Single by Lena and Nico Santos
- Released: 16 August 2019
- Length: 3:18
- Label: Universal
- Songwriter(s): Lena Meyer-Landrut; Kate Morgan; Pascal "Kalli" Reinhardt; Joseph Walter; Nico Wellenbrink;
- Producer(s): Pascal "Kalli" Reinhardt

Lena singles chronology
| "Don't Lie to Me" (2019) | "Better" (2019) | "Skinny Bitch" (2020) |

Nico Santos singles chronology
| "Unforgettable" (2019) | "Better" (2019) | "Play with Fire" (2019) |

= Better (Lena Meyer-Landrut and Nico Santos song) =

"Better" is a song performed by German singers Lena Meyer-Landrut and Nico Santos. It was written by both performers along with Kate Morgan, Joseph Walter, and Pascal "Kalli" Reinhardt, while production was helmed by the latter. The song was released by Universal Music Group as a digital single on 16 August 2019 and peaked at number 15 on the German Singles Chart. "Better" also reached the top 20 in Austria.

## [Supplied entries]
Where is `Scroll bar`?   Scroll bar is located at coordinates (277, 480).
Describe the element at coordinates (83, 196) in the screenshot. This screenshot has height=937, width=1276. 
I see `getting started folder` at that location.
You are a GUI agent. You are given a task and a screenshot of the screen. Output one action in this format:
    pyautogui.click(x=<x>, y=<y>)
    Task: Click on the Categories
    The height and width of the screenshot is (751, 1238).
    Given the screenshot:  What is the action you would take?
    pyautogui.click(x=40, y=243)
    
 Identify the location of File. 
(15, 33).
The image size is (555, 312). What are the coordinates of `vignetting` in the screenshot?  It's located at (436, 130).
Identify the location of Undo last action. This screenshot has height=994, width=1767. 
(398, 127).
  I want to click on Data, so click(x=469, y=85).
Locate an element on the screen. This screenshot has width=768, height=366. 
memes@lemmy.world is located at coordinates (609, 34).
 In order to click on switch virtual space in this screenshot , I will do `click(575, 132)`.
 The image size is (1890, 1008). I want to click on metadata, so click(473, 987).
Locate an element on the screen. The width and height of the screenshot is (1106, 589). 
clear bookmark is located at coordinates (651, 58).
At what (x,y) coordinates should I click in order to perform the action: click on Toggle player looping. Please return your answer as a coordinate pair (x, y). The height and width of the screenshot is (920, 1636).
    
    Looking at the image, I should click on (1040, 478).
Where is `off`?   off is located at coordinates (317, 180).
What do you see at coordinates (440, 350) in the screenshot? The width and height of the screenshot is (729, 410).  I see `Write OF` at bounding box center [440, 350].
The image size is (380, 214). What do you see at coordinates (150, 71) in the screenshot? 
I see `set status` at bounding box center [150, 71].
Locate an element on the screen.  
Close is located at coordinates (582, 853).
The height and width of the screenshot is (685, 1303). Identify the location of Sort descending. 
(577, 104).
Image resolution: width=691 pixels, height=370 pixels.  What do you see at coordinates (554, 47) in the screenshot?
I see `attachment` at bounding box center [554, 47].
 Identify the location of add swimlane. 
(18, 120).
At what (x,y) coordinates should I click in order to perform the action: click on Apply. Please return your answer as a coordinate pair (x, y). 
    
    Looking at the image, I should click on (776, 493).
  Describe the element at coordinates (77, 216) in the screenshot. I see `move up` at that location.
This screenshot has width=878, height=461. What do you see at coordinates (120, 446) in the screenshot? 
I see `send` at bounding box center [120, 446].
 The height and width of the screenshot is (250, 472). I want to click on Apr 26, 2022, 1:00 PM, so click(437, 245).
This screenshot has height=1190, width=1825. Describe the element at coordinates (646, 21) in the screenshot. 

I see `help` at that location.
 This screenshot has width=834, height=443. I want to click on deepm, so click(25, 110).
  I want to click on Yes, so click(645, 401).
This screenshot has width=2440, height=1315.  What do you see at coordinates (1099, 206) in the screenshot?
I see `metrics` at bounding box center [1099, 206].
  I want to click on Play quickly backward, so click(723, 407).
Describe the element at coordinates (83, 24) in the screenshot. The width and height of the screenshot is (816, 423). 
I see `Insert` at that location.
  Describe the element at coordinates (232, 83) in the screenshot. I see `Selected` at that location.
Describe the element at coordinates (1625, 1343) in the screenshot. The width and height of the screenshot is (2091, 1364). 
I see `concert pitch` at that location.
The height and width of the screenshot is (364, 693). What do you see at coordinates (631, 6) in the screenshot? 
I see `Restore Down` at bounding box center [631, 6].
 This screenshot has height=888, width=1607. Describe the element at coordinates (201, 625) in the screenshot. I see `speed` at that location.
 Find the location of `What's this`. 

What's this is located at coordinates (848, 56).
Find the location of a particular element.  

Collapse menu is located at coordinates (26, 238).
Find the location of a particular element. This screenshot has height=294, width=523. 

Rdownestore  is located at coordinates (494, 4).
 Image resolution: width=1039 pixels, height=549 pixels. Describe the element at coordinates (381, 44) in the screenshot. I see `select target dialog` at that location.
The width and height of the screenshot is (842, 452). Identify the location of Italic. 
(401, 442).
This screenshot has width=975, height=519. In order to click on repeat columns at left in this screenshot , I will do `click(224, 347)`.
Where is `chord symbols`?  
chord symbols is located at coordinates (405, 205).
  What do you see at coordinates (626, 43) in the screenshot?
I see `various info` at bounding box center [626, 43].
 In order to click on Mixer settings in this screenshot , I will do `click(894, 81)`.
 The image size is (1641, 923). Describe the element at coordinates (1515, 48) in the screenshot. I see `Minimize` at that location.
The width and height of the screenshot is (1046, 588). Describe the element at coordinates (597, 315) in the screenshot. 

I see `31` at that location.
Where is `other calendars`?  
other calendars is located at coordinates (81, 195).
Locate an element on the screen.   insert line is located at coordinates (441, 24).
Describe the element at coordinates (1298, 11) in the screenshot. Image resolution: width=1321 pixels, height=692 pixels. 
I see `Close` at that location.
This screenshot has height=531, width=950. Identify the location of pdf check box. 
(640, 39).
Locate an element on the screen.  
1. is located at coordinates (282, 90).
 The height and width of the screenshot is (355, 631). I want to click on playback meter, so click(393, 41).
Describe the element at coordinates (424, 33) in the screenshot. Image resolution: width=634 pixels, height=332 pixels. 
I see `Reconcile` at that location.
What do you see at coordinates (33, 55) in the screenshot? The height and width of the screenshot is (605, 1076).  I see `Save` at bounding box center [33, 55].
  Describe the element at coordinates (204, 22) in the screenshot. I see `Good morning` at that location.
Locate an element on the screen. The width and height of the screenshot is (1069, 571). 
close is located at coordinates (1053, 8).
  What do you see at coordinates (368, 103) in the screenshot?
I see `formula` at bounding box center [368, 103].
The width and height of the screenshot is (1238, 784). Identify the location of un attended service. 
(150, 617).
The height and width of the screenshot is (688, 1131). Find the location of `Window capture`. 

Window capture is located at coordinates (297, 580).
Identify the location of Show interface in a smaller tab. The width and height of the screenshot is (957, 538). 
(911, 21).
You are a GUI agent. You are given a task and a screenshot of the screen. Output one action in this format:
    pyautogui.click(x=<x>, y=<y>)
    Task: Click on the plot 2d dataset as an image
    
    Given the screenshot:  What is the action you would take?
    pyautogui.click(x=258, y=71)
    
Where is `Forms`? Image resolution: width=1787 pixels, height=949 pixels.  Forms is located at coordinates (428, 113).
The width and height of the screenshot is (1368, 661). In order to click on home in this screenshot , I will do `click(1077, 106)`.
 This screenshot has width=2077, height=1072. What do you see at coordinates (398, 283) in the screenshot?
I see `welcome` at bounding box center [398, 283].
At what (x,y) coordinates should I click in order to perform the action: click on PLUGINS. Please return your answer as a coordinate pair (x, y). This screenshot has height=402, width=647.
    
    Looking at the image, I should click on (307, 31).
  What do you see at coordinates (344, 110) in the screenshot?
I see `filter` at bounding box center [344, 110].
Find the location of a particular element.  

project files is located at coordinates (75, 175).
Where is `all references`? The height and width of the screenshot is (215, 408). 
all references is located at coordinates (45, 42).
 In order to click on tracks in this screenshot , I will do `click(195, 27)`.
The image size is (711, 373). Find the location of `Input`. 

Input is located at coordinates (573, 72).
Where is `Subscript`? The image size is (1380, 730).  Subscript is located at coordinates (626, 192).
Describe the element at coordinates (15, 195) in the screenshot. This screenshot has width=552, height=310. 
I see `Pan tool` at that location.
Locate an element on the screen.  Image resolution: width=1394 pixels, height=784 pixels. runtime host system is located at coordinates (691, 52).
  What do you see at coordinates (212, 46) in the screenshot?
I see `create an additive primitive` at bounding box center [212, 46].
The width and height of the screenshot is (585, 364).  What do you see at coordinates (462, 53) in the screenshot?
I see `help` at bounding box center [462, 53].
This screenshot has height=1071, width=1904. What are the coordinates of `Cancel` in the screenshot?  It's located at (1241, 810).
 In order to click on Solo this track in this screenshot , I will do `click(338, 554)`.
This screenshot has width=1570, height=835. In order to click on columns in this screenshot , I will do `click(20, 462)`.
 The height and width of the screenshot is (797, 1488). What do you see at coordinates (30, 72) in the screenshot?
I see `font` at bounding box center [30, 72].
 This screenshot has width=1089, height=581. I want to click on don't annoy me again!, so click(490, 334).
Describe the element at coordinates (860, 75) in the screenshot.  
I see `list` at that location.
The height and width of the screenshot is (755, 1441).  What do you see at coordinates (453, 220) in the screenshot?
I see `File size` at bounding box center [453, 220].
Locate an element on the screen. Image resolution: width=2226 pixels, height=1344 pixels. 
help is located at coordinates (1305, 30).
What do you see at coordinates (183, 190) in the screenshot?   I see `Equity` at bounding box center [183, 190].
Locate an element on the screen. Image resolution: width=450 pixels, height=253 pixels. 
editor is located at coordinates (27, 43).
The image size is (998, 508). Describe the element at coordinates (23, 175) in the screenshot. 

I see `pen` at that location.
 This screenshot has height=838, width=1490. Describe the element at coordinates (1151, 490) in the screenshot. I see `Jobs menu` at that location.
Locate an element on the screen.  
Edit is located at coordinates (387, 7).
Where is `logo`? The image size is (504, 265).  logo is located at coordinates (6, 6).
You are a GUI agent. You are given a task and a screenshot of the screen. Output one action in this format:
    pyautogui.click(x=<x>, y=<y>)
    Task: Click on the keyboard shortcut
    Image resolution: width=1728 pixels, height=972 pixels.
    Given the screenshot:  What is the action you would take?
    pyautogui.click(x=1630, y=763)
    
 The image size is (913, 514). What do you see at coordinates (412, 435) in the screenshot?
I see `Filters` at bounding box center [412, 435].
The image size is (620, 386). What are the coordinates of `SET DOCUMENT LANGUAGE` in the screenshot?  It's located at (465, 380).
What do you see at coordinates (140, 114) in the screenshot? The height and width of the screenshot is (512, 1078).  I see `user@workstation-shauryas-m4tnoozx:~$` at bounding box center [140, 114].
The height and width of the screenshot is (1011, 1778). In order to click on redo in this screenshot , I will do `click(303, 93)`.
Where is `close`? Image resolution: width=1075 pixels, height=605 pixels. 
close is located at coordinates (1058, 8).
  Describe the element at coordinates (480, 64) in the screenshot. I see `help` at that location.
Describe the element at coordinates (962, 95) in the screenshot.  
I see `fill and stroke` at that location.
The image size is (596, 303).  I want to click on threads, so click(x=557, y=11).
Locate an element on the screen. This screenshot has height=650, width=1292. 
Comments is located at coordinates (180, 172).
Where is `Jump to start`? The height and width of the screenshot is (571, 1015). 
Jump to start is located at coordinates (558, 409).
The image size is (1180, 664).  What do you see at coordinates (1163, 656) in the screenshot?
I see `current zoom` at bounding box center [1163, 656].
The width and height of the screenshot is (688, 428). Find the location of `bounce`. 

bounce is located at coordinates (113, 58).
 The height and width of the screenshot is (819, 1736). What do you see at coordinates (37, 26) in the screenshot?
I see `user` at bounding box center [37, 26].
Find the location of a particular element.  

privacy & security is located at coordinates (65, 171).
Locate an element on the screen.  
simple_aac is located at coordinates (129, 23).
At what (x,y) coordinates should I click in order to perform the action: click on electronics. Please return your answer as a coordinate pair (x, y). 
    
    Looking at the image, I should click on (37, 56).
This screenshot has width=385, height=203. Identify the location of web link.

## [Exercises]
1. Please pull out the listing lines, from the line with "is (571, 1015)." up to and including the line with "center [1163, 656].", and repeat them word for word.
2. Continue the article on the song "Better" from where it stops.

## [Answers for the exercise]
1.
Where is `Jump to start`? The height and width of the screenshot is (571, 1015). 
Jump to start is located at coordinates (558, 409).
The image size is (1180, 664).  What do you see at coordinates (1163, 656) in the screenshot?
I see `current zoom` at bounding box center [1163, 656].

2.
==Background==
The song is about relationships, about how a couple thought they were for each other but it was not meant to be. They sing how their love for each other was not enough and how they wish each other well and how they will not find someone else better.

==Music video==
A music video to accompany the release of "Better" was first released onto YouTube on 30 August 2019. It was directed by Tatjana Wenig, with Jakub Rzucidlo serving as a co-director.

==Charts==

===Weekly charts===

Weekly chart performance for "Better"
| Chart (2019–2020) | Peak position |
|---|---|
| Austria (Ö3 Austria Top 40) | 17 |
| Czech Republic (Rádio – Top 100) | 19 |
| Germany (GfK) | 15 |
| Germany Airplay (BVMI) | 1 |
| Slovakia (Rádio Top 100) | 53 |
| Switzerland (Schweizer Hitparade) | 89 |

===Year-end charts===

Year-end chart performance for "Better"
| Chart (2019) | Position |
|---|---|
| Austria (Ö3 Austria Top 40) | 73 |
| Germany (Official German Charts) | 79 |

==Certifications==

Certifications for "Better"
| Region | Certification | Certified units/sales |
| Austria (IFPI Austria) | Gold | 15,000^{‡} |
| Germany (BVMI) | Gold | 200,000^{‡} |
^{‡} Sales+streaming figures based on certification alone.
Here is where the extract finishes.